▶ **Problem to work on**
Set down exactly the entries below, beginning at their first line and ending at the line with "You are a GUI".
'''
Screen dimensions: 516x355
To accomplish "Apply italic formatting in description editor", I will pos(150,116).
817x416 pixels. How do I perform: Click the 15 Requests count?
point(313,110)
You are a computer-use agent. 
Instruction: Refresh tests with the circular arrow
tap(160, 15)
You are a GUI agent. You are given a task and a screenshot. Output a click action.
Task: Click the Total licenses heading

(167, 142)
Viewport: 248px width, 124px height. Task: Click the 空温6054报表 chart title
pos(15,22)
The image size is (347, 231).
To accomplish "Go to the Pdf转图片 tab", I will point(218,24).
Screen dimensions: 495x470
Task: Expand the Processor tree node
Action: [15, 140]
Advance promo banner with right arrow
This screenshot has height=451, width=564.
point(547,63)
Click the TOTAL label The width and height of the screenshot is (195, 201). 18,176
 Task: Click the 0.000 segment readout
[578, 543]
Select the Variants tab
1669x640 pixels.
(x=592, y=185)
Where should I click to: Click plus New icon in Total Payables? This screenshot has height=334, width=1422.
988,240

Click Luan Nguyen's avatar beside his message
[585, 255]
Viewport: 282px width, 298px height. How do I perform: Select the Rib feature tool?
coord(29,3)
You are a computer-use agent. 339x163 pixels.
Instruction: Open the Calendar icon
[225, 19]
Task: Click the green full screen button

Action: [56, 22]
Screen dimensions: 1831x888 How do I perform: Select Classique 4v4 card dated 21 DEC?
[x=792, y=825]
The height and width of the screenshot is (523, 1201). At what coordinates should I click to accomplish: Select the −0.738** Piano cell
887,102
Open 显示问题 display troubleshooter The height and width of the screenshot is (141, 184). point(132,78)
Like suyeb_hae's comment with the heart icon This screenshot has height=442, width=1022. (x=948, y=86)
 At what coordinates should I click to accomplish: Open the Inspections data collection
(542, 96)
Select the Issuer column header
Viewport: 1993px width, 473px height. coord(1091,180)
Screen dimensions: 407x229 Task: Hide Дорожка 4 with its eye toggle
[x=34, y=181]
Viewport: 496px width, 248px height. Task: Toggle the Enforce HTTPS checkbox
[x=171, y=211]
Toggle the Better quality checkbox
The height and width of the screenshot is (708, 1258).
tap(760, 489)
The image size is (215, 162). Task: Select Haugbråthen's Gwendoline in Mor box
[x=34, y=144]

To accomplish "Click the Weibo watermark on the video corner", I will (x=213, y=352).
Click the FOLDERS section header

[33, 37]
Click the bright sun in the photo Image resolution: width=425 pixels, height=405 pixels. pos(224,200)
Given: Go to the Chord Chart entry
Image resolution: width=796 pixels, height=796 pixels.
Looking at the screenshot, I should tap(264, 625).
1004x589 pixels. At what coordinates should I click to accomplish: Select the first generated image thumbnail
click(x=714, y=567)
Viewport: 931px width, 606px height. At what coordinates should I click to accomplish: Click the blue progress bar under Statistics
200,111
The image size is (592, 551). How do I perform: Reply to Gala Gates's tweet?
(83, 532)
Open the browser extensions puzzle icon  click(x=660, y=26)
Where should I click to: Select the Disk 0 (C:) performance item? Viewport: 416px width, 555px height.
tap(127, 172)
'''
▶ **Expected answer**
Screen dimensions: 516x355
To accomplish "Apply italic formatting in description editor", I will pos(150,116).
817x416 pixels. How do I perform: Click the 15 Requests count?
point(313,110)
You are a computer-use agent. 
Instruction: Refresh tests with the circular arrow
tap(160, 15)
You are a GUI agent. You are given a task and a screenshot. Output a click action.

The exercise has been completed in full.